A inevitável morte de Buzz Lightyear, o brinquedo

Logo no início, há um aviso na introdução de “Buzz Lightyear”, em que menciona de relance a presença de personagem em “Toy Story” e produz a ideia de que aquilo que se irá ver é o filme que deu origem ao boneco “Buzz Lightyear” em “Toy Story”. Uma agenda metanarrativa, que mete uma história dentro da história, para criar uma história de origens. Só que, nesse processo, enterra o mais interessante em Buzz Lightyear: ele deixa de ser um brinquedo, ou um boneco, passa a ser uma pessoa, mesmo que animada.

O problema não é de agora. Mas também não foi imediato à compra da Disney, no início de 2006. Foi progressivo e com o surgimento da Disney+ começou a ser mais notável.
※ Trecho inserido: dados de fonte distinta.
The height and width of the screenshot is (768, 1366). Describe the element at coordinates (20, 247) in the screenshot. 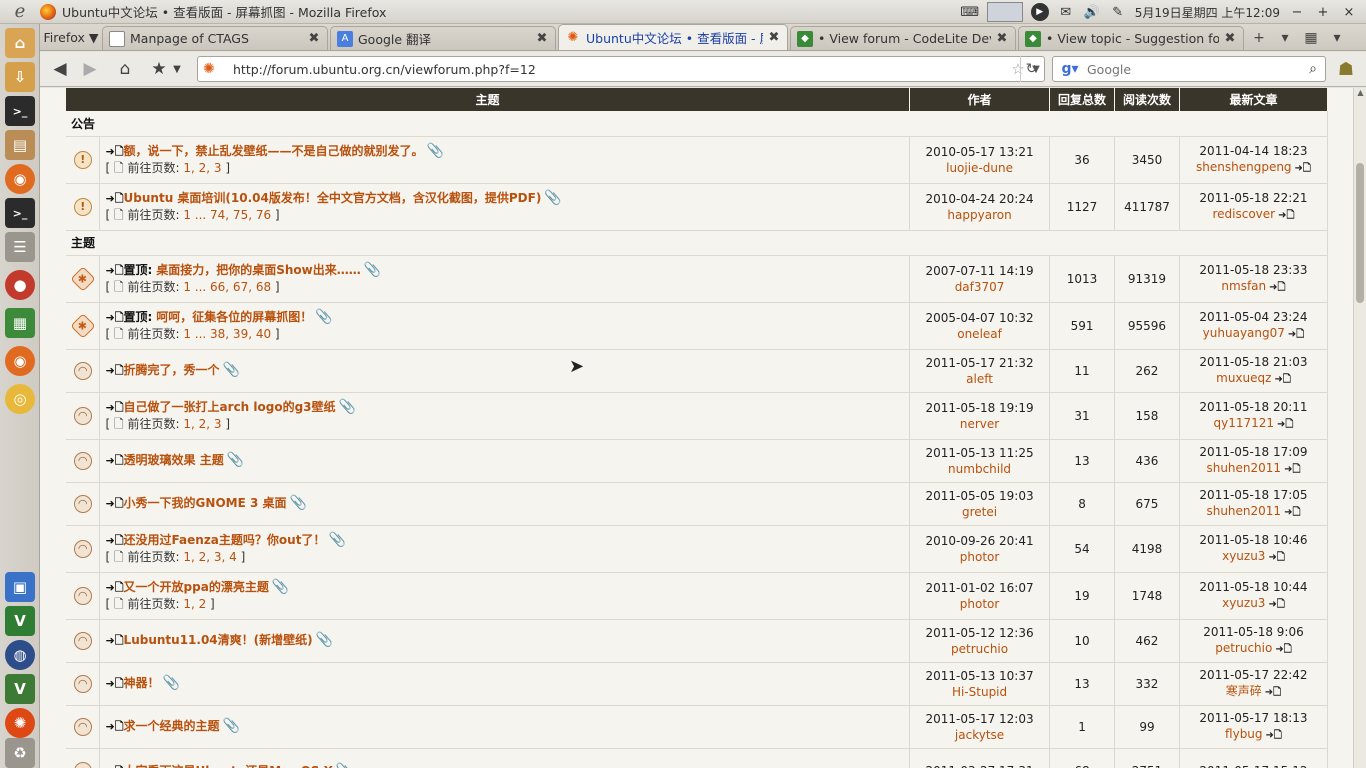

Até aí, a Pixar mantinha a sua identidade algo intacta, agora claramente caminha numa metamorfose para entrar dentro da fábrica de emoções da Disney, onde há uma vontade, questionável, de as tornar relacionáveis, equiparáveis, terrenas, entediantes.

É fácil olhar para “Buzz Lightyear” e ver nele um bom filme de aventuras espaciais e compará-lo a outras façanhas recentes da Disney, seja no universo da Marvel ou Star Wars. Só que isso não é um elogio, é um desprestígio para a Pixar. A Pixar, vale a pena relembrar, é responsável por “Toy Story”, “À Procura de Nemo”, “Os Incríveis”, toda a saga “Carros”, toda ela uma ode a subgéneros cinematográficos em decadência, “WALL-E”, “Up – Altamente!” e, mais recentemente, “Divertida-Mente”, provavelmente o melhor filme da Pixar, se não nos deixarmos mover pela nostalgia dos primeiros. Obras que, ao longo de duas décadas e meia, ofuscaram a máquina da Disney.
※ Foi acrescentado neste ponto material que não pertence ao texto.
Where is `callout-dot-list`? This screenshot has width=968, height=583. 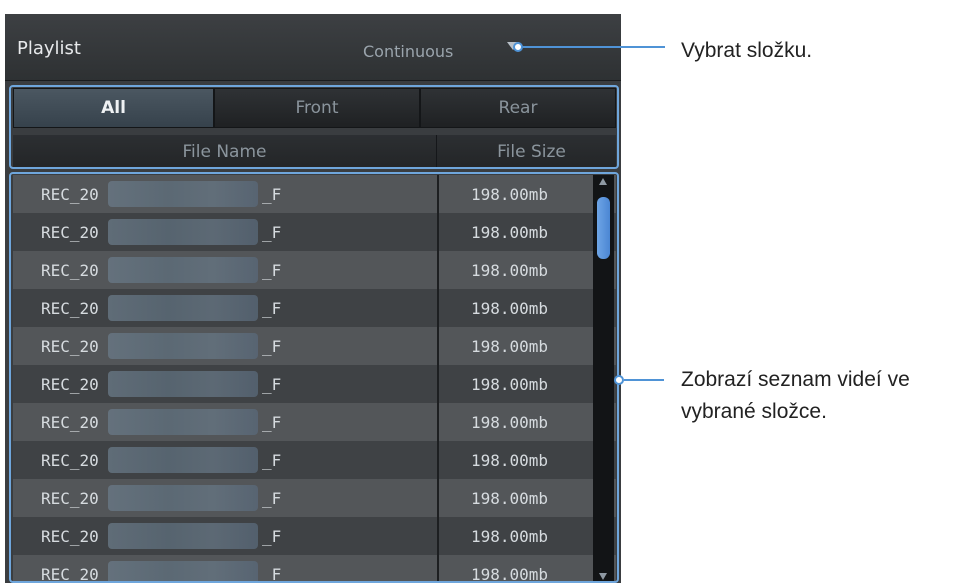
callout-dot-list is located at coordinates (619, 380).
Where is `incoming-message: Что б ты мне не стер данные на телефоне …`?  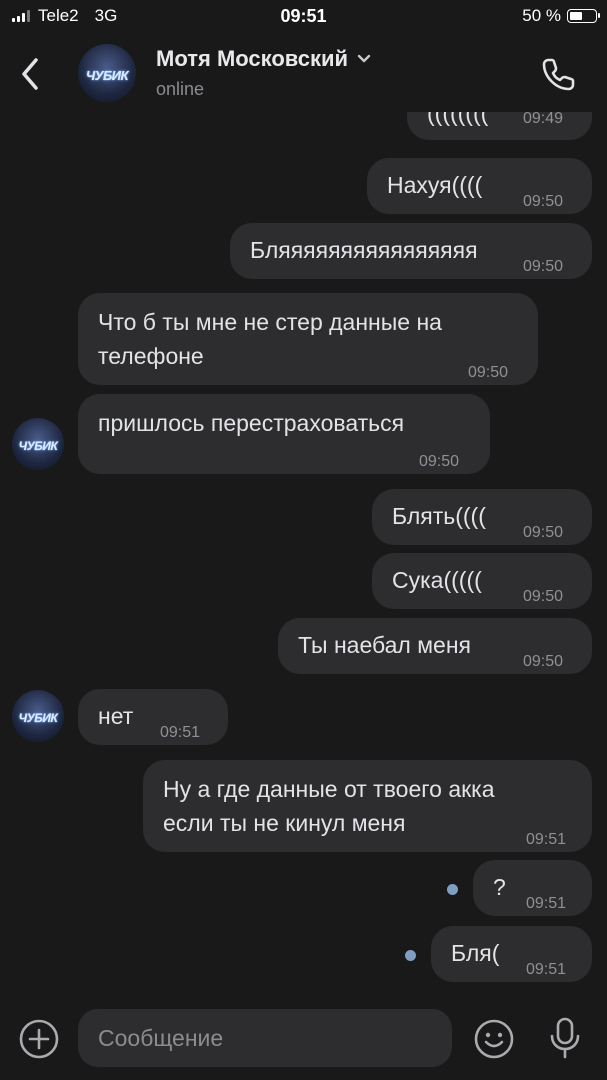
incoming-message: Что б ты мне не стер данные на телефоне … is located at coordinates (308, 339).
WNos últimos dois anos, com “Buzz Lightyear”, já tivemos 5 filmes da Pixar. Entre 1995 e 2019 foram 21. O Disney+ foi lançado em finais de 2019. O ritmo da produção já havia avançado nos 2010s, o que era perceptível por já existirem franchises instalados e haver toda uma máquina mais oleada. O presente, contudo, parece mais focado na produção de conteúdos (é esta palavra, “conteúdos”, que começa a espetar a faca, lentamente). E isso tem tido efeitos na qualidade e, sobretudo, nas temáticas. A Pixar, de repente, deixou de ser adulta, deixou de falar de sentimentos, emoções com propriedade. Há excepções, claro, como “Soul” (2020), mas mesmo “Soul” parece uma ideia rejeitada durante a produção de “Divertida-Mente”.

E eis então “Buzz Lightyear”, a história de origens do brinquedo, no filme onde Buzz não é um boneco, mas um humano, um Ranger do Espaço. Um filme que existe para preencher todos os espaços em branco que existiam no “Toy Story” original e nas sequelas, isto é, as motivações da personagem, o seu passado, quem é Zurg – o seu inimigo -, para que servem os Rangers do Espaço e o que realmente fazem aqueles botões todas no fato de Buzz para lá da sua qualidade de boneco.

O filme é satisfatório. Apesar de ser emocionalmente infantil, usa uma série de conceitos científicos em prol do divertimento, deixando-os acessíveis à percepção de quem nunca ouviu falar daquelas coisas: mas isso não é estranho à Pixar. Mas enquanto adulto, que viu “Toy Story” na sua estreia, há algo que morre com “Buzz Lightyear”. Até agora, Buzz era um brinquedo, uma personagem que pelas suas características dava muito espaço para a imaginação.

E, enquanto brinquedo, era uma projeção no ecrã de um objecto relacionável com a nossa infância. E a sua relação inicial com Woody – e a sua evolução – é uma universal, que existiu também entre os nossos brinquedos de infância e, posteriormente, passaram para a vida. Isto não é saudosismo de uma infância eterna, ou síndroma de Peter Pan, mas há um lugar para Buzz Lightyear e esse lugar é dentro de “Toy Story”, enquanto boneco.

De repente, “Para o infinito e mais além” perde o sentido. Em “Toy Story” ele existia, era fundamentado, relacionável com a ideia do impossível-possível, que tem lugar nas mãos dos grandes que existem na nossa imaginação. Isso era tangível ao Buzz boneco, como era tangível a qualquer um dos seus amigos: eles próprios já faziam o impossível, existiam. E iam mais além para continuarem a ser possíveis. Isso era possível enquanto boneco, brinquedo.